If the old cliché that a picture paints a thousand words is true, then why the need for any verbal explanation of whatever is actually being shown to us? Illustrations and aesthetic tweaks are an often under-appreciated part of writing, generally reduced to the cover. But why does the focus need to be on the images, with words as superfluous garnish, for the book to be taken seriously? After all, who doesn’t love an excuse to look at the pretty pictures?

One answer could be that in any good book, the illustrations, rather than the words, are superfluous; when Charlotte Bronte has just spent two pages describing the physical attributes, style and mannerisms of the guests at Rochester’s, do we really need a sketch to give us details we already know – or worse, depict the same information we’ve heard in a way that’s slightly different from how we imagined it ourselves. Reading is the deeply personal act of building an internal world of senses, the easiest of which to trick ourselves into believing is sight; undermine the image and the whole imaginary world seems flat, and made of paper.

“The vagueness gives us all the ability to be Alice, in a sense, as we assume her role and become the protagonist and heroine wandering through Wonderland”

Or is it better to have our assumptions challenged, and our eyes opened to the possibility of the text beyond what we already imagined ourselves? Jane Austen was famously extremely vague about what kind of figure, beyond a dashing one, Mr. Darcy actually cut, with readers’ expectations venturing in directions wildly different enough to make each version of the protagonist their own; most illustrated versions of classic novels resort to similar vagueness in artistic form. Rapid pencil sketches, soft, stylised lines, with slightly bleeding colours, and illustrations where the focus of detail seems to lay more heavily on, say, a dress than on the wearer’s face are all useful ways of keeping the magic alive.

Silhouettes and abstract art can often convey, rather than the details given in the text, a sense of something that many find much harder to gain from a dense novel: the emotions. Characters’ interactions are caught mid-flow; their environment laid out often more precisely than in the writing, where it may be ignored almost entirely; their sketched profiles and faces tell more of movement and emotion than exact proportion or physiognomy – in short, illustrations often, even when accompanying the most detailed of novels, give the reader the information they are missing from the novel’s words themselves.
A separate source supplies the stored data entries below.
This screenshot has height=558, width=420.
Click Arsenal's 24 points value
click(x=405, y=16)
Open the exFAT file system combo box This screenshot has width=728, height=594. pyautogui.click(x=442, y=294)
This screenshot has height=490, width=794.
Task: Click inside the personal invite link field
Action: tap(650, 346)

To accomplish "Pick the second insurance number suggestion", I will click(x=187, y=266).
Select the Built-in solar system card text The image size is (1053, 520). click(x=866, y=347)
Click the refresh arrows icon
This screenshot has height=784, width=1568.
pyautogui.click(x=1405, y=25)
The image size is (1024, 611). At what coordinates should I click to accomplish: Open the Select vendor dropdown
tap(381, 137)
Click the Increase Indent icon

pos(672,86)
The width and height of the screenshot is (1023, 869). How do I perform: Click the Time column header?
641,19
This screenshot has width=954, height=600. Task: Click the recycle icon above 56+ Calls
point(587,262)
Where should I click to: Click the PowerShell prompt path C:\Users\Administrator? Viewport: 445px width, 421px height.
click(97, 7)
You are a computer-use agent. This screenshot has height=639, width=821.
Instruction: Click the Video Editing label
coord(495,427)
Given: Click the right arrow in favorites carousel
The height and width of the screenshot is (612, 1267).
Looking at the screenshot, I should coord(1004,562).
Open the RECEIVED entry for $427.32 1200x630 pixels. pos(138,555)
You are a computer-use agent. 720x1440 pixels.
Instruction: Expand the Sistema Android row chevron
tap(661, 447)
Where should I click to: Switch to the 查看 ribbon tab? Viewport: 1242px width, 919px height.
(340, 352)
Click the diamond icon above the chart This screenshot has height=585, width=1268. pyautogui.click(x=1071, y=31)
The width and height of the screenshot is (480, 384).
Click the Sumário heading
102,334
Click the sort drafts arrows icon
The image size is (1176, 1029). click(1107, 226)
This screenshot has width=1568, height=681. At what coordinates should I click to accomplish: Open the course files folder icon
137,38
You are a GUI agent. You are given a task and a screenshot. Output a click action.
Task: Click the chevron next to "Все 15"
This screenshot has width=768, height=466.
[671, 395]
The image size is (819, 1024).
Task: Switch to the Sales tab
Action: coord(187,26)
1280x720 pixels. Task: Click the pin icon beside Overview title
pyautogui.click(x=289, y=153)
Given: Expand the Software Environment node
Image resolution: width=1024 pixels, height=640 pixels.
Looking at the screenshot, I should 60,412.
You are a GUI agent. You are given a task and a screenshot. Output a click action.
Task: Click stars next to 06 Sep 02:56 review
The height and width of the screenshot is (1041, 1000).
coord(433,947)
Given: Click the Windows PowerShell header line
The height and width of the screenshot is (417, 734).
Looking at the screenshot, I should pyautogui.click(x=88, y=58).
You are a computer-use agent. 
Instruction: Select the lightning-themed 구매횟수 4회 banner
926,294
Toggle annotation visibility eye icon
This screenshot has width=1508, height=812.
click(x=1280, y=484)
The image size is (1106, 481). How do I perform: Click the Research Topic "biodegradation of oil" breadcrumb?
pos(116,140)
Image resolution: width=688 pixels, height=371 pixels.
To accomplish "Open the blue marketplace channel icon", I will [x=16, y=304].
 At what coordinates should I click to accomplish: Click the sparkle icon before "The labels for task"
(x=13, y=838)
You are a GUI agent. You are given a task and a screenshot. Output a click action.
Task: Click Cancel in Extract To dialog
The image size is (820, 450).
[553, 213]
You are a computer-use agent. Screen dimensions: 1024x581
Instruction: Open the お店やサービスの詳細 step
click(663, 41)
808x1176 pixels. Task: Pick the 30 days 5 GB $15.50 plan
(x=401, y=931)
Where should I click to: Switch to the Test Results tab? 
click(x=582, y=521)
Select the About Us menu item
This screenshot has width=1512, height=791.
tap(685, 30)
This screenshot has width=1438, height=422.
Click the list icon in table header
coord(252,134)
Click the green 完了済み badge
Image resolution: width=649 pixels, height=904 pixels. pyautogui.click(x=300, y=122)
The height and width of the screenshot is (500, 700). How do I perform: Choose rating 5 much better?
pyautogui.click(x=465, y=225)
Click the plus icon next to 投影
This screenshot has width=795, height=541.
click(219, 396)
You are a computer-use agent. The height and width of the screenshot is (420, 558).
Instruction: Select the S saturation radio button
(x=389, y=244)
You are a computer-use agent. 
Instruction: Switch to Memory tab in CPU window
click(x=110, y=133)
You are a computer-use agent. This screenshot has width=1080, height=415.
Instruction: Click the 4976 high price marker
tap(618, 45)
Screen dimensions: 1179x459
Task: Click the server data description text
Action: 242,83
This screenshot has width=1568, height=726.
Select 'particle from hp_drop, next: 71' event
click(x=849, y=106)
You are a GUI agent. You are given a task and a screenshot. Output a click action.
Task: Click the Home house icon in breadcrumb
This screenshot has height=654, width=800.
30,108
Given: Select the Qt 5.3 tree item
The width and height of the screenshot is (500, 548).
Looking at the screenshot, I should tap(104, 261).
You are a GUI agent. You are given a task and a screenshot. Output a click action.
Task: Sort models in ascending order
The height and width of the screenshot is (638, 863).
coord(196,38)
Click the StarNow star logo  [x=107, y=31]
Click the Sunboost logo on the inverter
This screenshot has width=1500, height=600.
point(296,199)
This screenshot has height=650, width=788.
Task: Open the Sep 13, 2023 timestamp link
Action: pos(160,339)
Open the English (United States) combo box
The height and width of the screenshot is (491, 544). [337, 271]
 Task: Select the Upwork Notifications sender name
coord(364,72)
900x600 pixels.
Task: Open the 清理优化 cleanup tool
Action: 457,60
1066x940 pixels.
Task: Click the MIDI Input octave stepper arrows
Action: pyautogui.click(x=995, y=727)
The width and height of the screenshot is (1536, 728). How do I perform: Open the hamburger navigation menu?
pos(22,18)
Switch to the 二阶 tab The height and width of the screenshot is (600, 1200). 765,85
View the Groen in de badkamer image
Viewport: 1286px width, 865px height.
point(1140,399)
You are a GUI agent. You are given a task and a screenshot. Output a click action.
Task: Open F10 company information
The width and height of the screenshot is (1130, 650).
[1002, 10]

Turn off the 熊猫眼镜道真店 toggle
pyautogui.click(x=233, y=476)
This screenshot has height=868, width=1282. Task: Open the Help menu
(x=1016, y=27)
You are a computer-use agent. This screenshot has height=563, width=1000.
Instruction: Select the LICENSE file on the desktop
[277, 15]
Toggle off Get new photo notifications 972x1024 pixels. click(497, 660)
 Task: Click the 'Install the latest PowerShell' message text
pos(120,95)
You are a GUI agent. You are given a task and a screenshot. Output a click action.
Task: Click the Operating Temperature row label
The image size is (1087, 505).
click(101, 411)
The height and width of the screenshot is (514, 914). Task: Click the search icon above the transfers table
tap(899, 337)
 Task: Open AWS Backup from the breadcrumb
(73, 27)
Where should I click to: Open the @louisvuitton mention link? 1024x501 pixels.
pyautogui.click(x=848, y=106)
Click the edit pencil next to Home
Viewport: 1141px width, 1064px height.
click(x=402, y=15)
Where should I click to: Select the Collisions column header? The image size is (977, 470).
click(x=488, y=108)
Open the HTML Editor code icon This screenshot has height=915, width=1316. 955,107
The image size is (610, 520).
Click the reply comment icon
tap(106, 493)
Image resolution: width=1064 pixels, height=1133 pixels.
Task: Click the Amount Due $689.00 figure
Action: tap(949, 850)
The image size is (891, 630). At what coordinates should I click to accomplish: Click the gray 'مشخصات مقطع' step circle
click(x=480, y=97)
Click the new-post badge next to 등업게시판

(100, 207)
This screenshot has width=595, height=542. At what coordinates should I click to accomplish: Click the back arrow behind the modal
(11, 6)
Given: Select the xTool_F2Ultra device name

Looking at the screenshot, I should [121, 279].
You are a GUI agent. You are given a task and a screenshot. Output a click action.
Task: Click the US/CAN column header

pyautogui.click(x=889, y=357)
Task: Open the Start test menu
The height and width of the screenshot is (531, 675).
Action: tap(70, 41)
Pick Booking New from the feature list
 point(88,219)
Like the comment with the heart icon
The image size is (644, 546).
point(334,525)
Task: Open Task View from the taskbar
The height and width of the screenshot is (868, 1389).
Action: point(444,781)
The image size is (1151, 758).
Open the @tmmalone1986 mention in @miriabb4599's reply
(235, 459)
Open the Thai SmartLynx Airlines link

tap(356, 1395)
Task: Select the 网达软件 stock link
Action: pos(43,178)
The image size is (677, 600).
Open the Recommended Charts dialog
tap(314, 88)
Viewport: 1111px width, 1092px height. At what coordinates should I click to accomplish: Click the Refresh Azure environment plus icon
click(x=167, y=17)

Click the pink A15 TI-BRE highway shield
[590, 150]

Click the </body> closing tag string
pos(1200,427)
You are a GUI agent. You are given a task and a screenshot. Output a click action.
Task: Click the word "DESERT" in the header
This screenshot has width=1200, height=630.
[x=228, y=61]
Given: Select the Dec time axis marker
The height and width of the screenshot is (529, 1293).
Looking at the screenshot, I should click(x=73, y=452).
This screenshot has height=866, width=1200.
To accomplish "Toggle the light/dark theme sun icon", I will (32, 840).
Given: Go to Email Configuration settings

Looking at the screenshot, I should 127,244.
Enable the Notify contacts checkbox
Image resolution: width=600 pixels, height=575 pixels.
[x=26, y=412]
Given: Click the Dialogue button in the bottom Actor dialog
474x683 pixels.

Alice in Wonderland is the prime example of illustrations really making the book what it is, as a key part of the work that’s impossible to separate in our minds from the whole. Intriguingly enough for someone who had a very specific picture of who “Alice” was, and what she looked like, Carroll not once mentions her physical appearance. The vagueness gives us all the ability to be Alice, in a sense, as we assume her role and become the protagonist and heroine wandering through Wonderland – but Tenniel’s illustrations give us an Alice who, whilst separate to ourselves, we can really root for. Her physiognomy marks her out as the perfect heroine: her high, intelligent forehead; a clever, interesting face with a determined set of the mouth and expressive eyes; her long, loose hair, lending her the innocence and softness of a sweet young girl, albeit one who dresses in pinafores over her bustle skirts, ready for action.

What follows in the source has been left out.